Les Enfants

Je suis nulle avec les enfants.

C’est vrai. Je le suis. Je l’ai toujours plus ou moins été ; même petite, j’étais, on va dire, embarrassée par les enfants plus jeunes que moi, que je croisais à l’occasion de soirées parentales avec des amis. J’ai toujours pensé présenter les symptômes de cette population un peu honteuse, les je-supporte-pas-les-gosses, repoussoirs pathologiques de joyeux bambins, moissonneuses batteuses de l’univers pailleté des adorateurs de petites bouilles joufflues. Et j’ai fini par m’en convaincre toute seule ; ouais, j’aime pas les gosses. Je pense avoir compris tôt que ça ne venait pas d’eux : non, tous les gamins qui m’entourent, briquettes de jus de raisin à la bouche dans le RER, couches-aux-culs à poussettes dans les files d’attente, ne sont pas des sales gosses. Pas tous. Ca vient de moi. En fait, ce n’est pas vraiment que je ne les aime pas ; ils me font peur. Je ne sais pas comment me comporter avec eux, de quelle manière leur parler, ni même de quoi. Lorsqu’ils croisent mon regard, quelques fois, je les sens tentés de m’interpeller, et lorsqu’ils concrétisent cette envie soudaine, je panique, soit parce que je ne comprends tout simplement pas ce qu’ils peuvent bien me raconter, soit parce que je ne sais pas quoi leur répondre. « Aujourd’hui j’ai découpé une fleur en papier ». Oh je vois, répondrait notre simple et pourtant efficace orateur et ami Tarzan. Mais je sens bien qu’ils ne sont pas si cons, les gamins, ils attendent quelque chose d’un échange comme celui-ci, en fait, les gosses, ils ont envie de causer, d’avoir ton attention, ton intérêt, et ils sont curieux aussi à notre sujet, nous, les grands.

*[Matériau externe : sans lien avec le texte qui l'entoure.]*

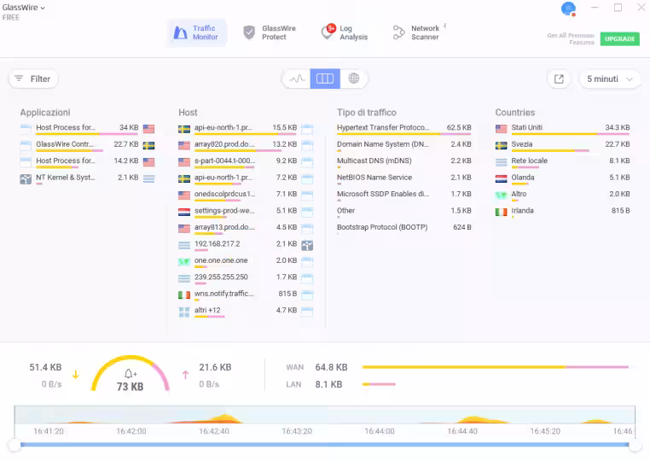The width and height of the screenshot is (650, 461).
Task: Click the green UPGRADE button
Action: tap(620, 38)
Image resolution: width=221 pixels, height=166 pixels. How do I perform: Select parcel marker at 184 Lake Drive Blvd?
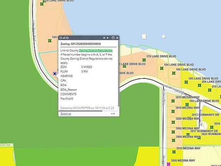(x=162, y=68)
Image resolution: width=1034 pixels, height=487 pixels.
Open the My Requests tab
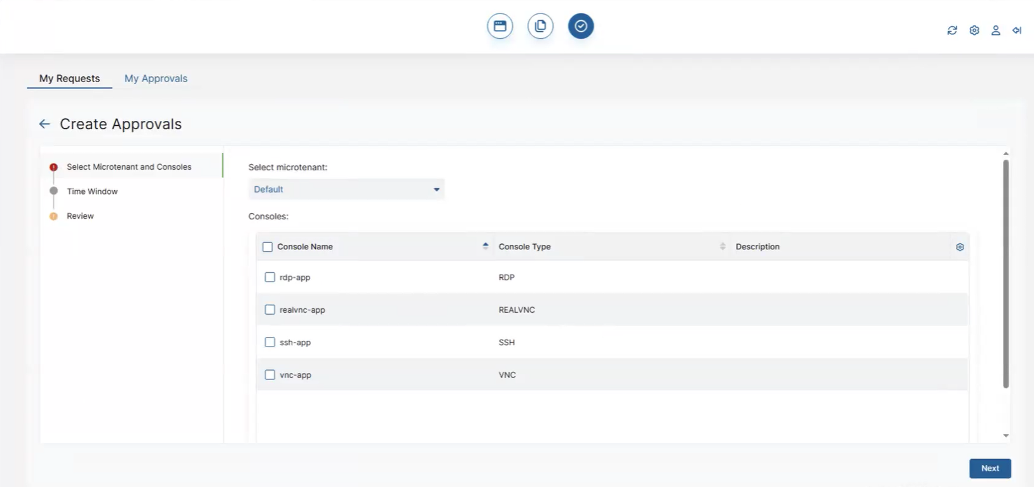pyautogui.click(x=69, y=78)
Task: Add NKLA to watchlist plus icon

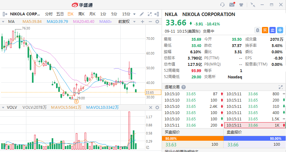Action: (280, 30)
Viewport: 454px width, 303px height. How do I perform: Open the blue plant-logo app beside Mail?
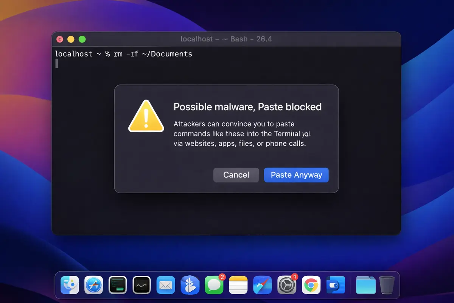click(190, 285)
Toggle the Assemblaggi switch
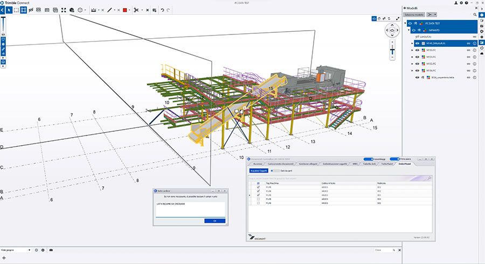 point(368,159)
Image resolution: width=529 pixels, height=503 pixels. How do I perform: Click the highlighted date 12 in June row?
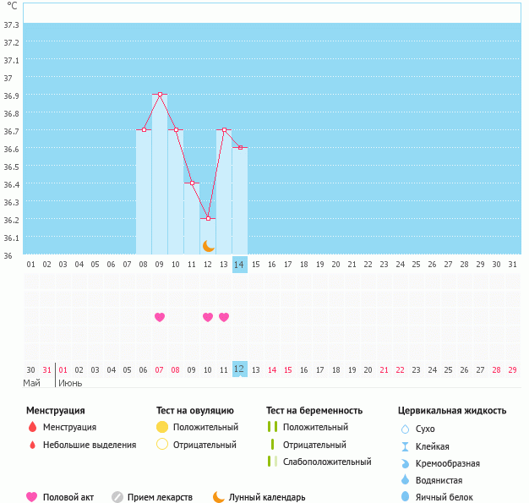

Oui, je suis vraiment nulle avec les enfants. Notre relation a toujours été bien compliquée. Hé, quand on est la petite dernière de la famille, tous cousins confondus, et bien on ne sait tout simplement pas comment s’y prendre. On n’a pas eu le mode d’emploi.

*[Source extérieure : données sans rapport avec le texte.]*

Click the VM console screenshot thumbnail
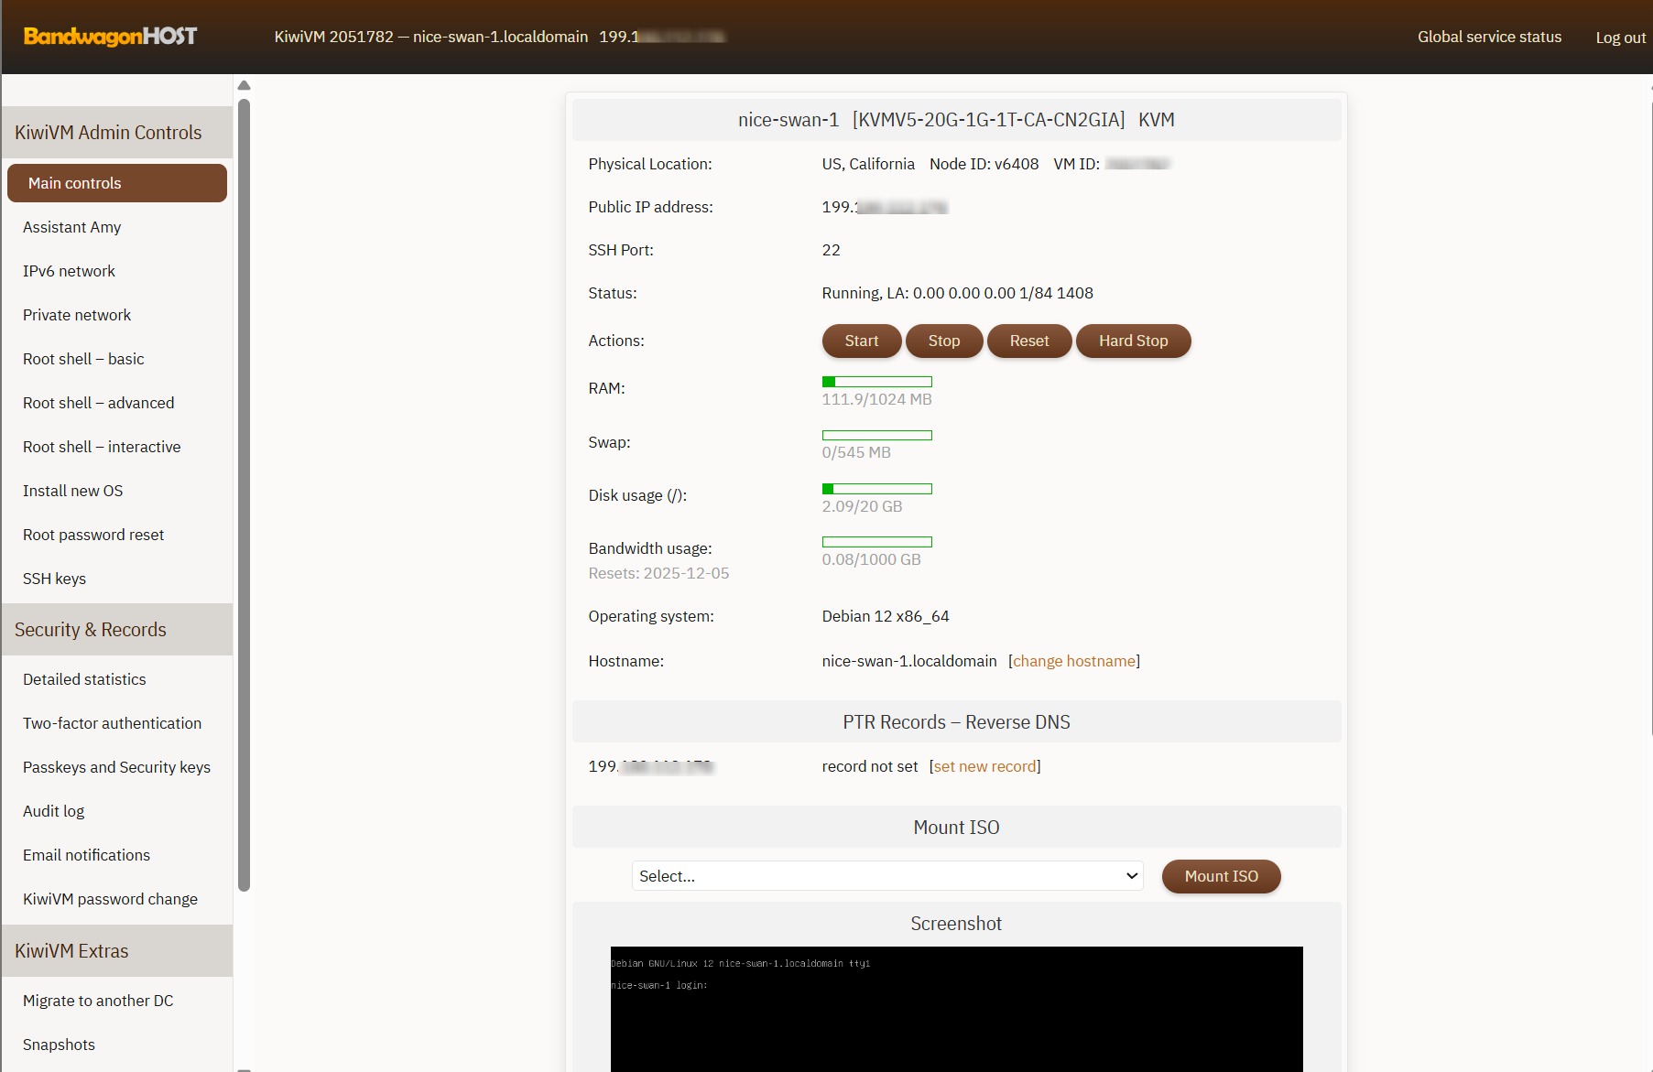 (956, 1008)
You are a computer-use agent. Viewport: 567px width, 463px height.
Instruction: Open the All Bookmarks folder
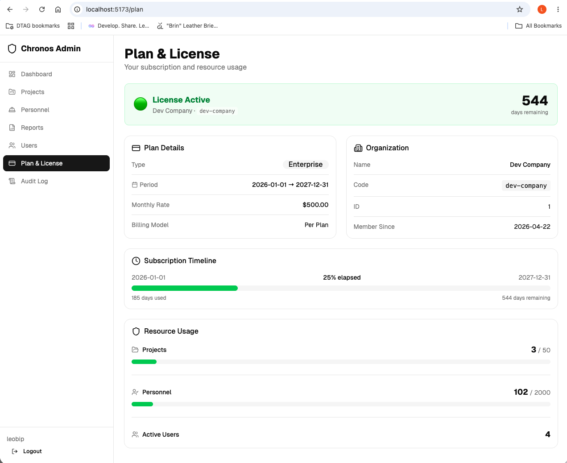pyautogui.click(x=538, y=26)
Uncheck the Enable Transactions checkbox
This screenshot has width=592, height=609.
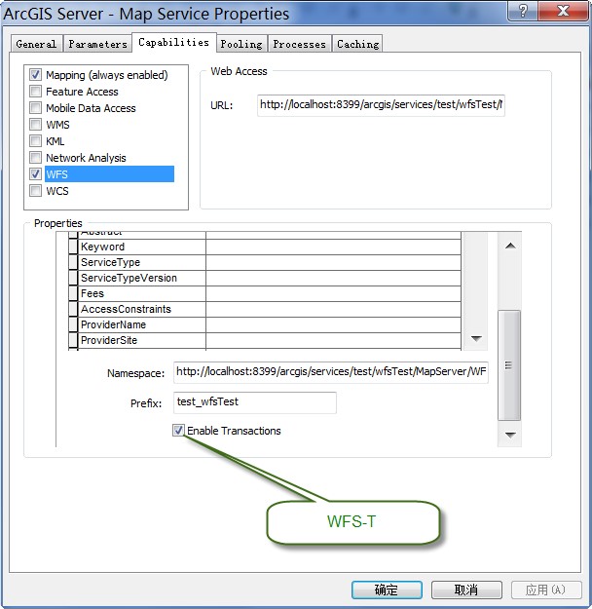pyautogui.click(x=179, y=431)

Et puis, mon grand-frère nous a annoncé quelque chose. « On va avoir un enfant ». Je me doutais bien qu’ils avaient déjà fricoté sous la couette, avec ma belle-sœur, depuis huit ans qu’ils sont ensemble ces deux-là, tu penses. Mais j’avais oublié qu’on avait grandi, mes frères et moi, c’est vrai, quoi, on connaît nos âges, mais on ne les visualise pas vraiment ; j’avais oublié qu’on était plus ou moins tous devenus adultes, surtout l’aîné. J’avais oublié que mon frère pouvait devenir un papa.

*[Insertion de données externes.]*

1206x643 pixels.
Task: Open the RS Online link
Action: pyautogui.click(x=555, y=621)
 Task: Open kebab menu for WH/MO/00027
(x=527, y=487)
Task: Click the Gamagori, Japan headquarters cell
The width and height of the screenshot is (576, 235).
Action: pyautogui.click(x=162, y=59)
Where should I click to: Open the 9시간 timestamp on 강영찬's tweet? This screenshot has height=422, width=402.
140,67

Le lendemain de cette annonce, dans la voiture,

Lancée à pleine vitesse direction la Capitale, je pensais à tout c’fatras. J’allais devenir Tata Mathilde, moi, la personnification même de la nullitude infantile, moi, la catastrophe ambulante qui a laissé une gamine de trois ans, un jour, descendre seule d’un tabouret de bar. Oui, elle s’est cassé la figure. Oui, elle a pleuré. Oui, il y avait sa mère dans la pièce. * petit filet de sueur froide *

J’ai senti cette espèce de panique, putain d’effet d’après-coup, prise de conscience à retardement. Et puis, c’est sorti de moi, quelque chose a gonflé sous les yeux, et ça a explosé, comme une bulle de savon. Un putain de gros sanglot, du genre épuisant.

J’avais pas l’droit de me poser cette question, je n’avais pas le droit d’avoir peur d’être tante ; je mélangeais, dans ma tête, deux choses incomparables : les enfants, désignatif global, catégorie irrationnelle, et l’enfant de mon frère. J’ai réalisé que j’étais nulle avec les enfants, mais qu’on s’en foutait pas mal, de ce délire personnel (en fait, on dirait une espèce de mythe fabriqué par moi-même) ; c’est elle qui m’a fait réaliser que j’allais être Tata, indépendamment de tout le reste.

Et je vais être une tata géniale. Genre Julie Andrews.